Aufgabe 1
Ziehen Sie aus den Einträgen jede Zeile heraus, in der die Zeichenfolge „coordinates“ vorkommt.

Textabschnitt
________

Grosseto. Die italienische Justiz hat am Montag die Aufarbeitung der Havarie des Kreuzfahrtschiffes „Costa Concordia“ fortgesetzt, bei der am 13. Januar 32 Menschen starben. Zu der Anhörung in Grosseto erschien neben mehr als 1000 Überlebenden und Hinterbliebenen auch der beschuldigte Kapitän Francesco Schettino.

Der Unglückskapitän kam durch die Hintertür, erwartet von Hunderten Überlebenden und Hinterbliebenen von Todesopfern. Nach mehrmonatiger Pause hat die italienische Justiz am Montag die Beweisaufnahme zur Havarie des Kreuzfahrtschiffs "Costa Concordia" fortgesetzt. Der Andrang war so groß, dass die Anhörung in einem Theater der toskanischen Stadt Grosseto stattfand, um allen interessierten Betroffenen Platz zu bieten.

Die "Costa Concordia" mit 4.200 Passagieren und Besatzungsmitgliedern an Bord war am 13. Januar zu nah an die kleine Insel Giglio herangefahren, hatte einen Felsen gerammt und war gekentert. 32 Menschen kamen ums Leben, darunter auch zwölf deutsche Passagiere.

________

Einträge
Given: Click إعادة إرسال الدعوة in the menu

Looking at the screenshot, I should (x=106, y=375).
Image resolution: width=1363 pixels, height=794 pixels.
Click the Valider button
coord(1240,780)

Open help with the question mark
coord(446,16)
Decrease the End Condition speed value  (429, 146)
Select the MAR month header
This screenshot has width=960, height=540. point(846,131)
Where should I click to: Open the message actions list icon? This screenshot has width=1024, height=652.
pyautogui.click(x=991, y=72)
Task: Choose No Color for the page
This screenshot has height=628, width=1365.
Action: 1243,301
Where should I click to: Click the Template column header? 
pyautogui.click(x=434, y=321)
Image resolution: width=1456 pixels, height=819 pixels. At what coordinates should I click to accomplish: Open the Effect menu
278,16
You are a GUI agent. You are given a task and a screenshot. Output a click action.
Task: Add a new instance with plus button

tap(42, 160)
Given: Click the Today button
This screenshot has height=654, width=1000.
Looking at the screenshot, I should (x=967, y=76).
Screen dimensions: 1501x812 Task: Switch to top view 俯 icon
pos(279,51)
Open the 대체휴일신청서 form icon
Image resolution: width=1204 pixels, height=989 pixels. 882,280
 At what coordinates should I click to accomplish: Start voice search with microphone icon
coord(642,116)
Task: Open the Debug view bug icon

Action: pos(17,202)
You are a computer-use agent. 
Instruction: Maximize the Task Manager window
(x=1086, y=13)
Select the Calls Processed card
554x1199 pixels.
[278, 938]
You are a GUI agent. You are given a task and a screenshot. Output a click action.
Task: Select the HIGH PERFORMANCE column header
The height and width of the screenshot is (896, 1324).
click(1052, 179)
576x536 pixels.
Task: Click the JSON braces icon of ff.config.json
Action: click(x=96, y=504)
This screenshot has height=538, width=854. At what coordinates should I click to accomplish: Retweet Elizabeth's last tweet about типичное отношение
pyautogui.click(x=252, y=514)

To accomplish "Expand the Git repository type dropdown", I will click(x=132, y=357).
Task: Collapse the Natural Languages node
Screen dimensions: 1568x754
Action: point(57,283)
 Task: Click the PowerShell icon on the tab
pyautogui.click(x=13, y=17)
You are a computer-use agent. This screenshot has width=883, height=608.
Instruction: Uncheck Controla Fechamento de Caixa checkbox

________

Aufgabe 2
Setzen Sie den Bericht über die Havarie der „Costa Concordia“ im Anschluss an dessen letzten Satz fort.

Übungsergebnis 1
Image resolution: width=1456 pixels, height=819 pixels. At what coordinates should I click to accomplish: Open the Effect menu
 At what coordinates should I click to accomplish: Start voice search with microphone icon
This screenshot has height=538, width=854. At what coordinates should I click to accomplish: Retweet Elizabeth's last tweet about типичное отношение

Übungsergebnis 2
Mehr als 1000 Menschen wollten Kapitän Schettino ins Gesicht sehen

Über 1000 Menschen kamen, um dem beschuldigten Kapitän Francesco Schettino ins Gesicht zu sehen. "Wir wollen ihm in die Augen schauen und sehen, wie er auf die Beschuldigungen reagiert", sagte der deutsche Überlebende Michael Liessen, der mit seiner Frau an der nicht öffentlichen Anhörung teilnahm.

Schettino, im Anzug und mit Sonnenbrille, schlüpfte ohne ein Wort zu den wartenden Medien durch einen Hintereingang in das Gebäude. Anwälte berichteten, der 51-Jährige habe die Anhörung konzentriert verfolgt. Seine Verteidiger hätten einige Einsprüche gegen Beweismittel eingelegt. Die Beratungen in dieser Woche spielen eine Rolle bei der Entscheidung, ob ihm der Prozess gemacht wird.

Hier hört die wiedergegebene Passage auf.